Knight and Jobs are the exception, which is why I’ve come to believe that a compelling purpose far outweighs any leader’s persona.

Being purposefully discontent

To borrow again from the mountain climber’s vernacular, what an organization needs to scale its biggest mountains is both a compelling purpose and the leadership embodiment of trusted “sherpas” – guides with expert knowledge of high-altitude climbs and treks. They know the terrain and its hazards. They have led expeditions up and down the mountain. They guide the weary and foot-tired, showing them the way forward, and helping them achieve what they set out to do. Then they do it again, and again, and again.

My friend and client Beau Necco is that kind of guide, charting a hard course with a team that believes in his company’s purpose of supporting children through foster care, adoption, counseling, and other life-affirming services to help each child experience dignity and find purpose.

He doesn’t have to flex his constructive discontentment, and it’s never a point of contention because the team rallies to its “We Build Families” purpose. They celebrate each win with every child success story, then turn right back to a mountain of challenges facing more kids, and then do it again, and again, and again.

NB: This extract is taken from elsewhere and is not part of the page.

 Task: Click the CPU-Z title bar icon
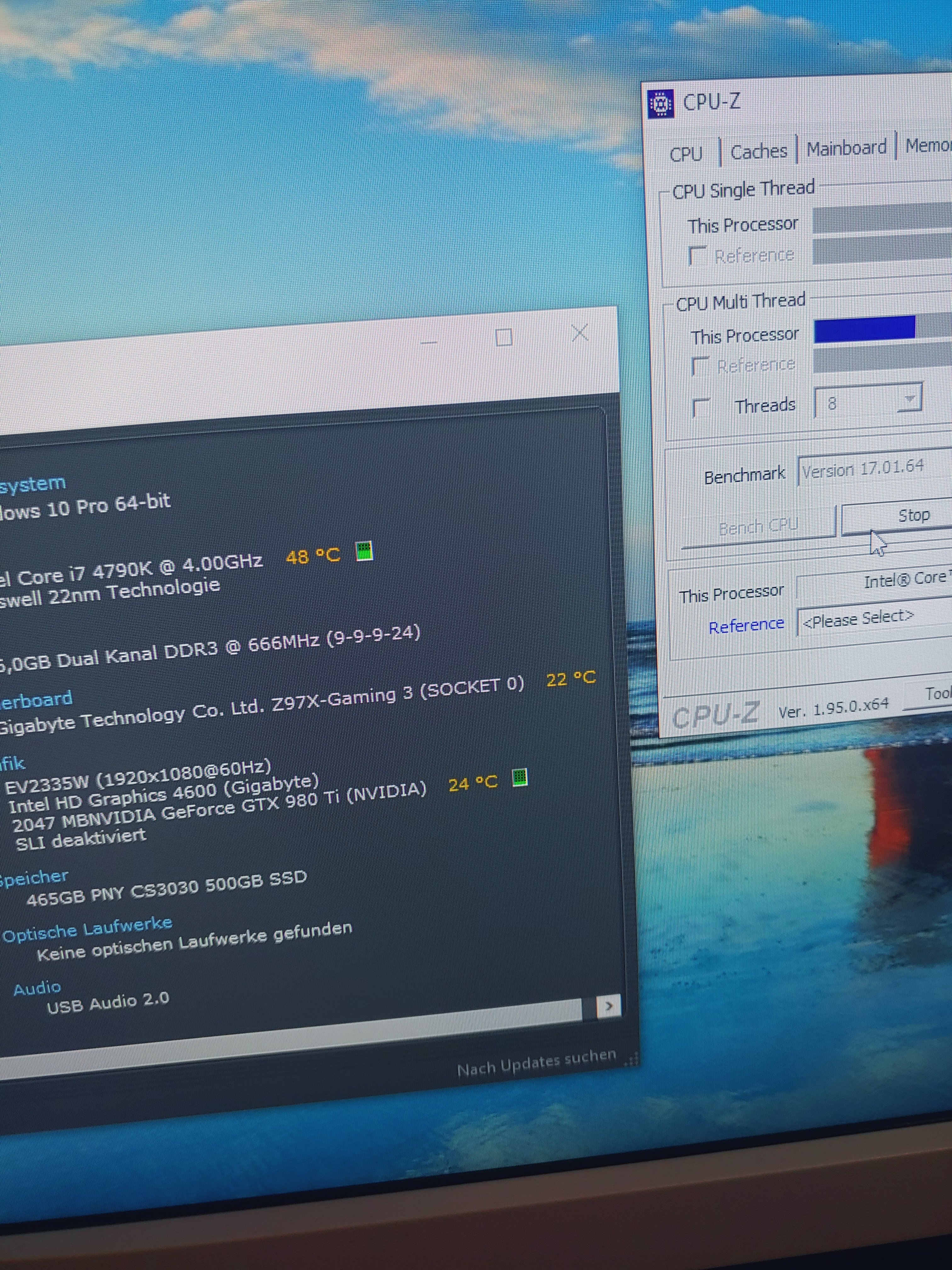(x=660, y=105)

This is the opposite of complacency, where purpose is the rudder that propels the organization forward.

And in a business world that is grappling with quiet quitting and job dissatisfaction, perhaps this is where corporations can best learn from their nonprofit and purpose-driven brethren.

When success is purely financial, companies and people can easily slip into complacency, allowing contentment to fester more regularly with the slightest uptick of profits. But that’s not a strategy for leading a company toward greatness or building a driven culture. The lack of purposeful discontentment can whittle down even the most important work to a paycheck and a punch clock.  

Put another way: if you’re satisfied, you’re slipping.

This isn’t in lieu of a strong strategy, people development, optimizing your business structure, and evaluating performance to get better. These are essential business disciplines that all companies need to practice.

Rather, in addition to those disciplines, make the decision to be discontented. Own it. Model it. Encourage the same levels of discontent within your team. Then agree to keep climbing.

Because that’s what the best companies do. Again, and again, and again.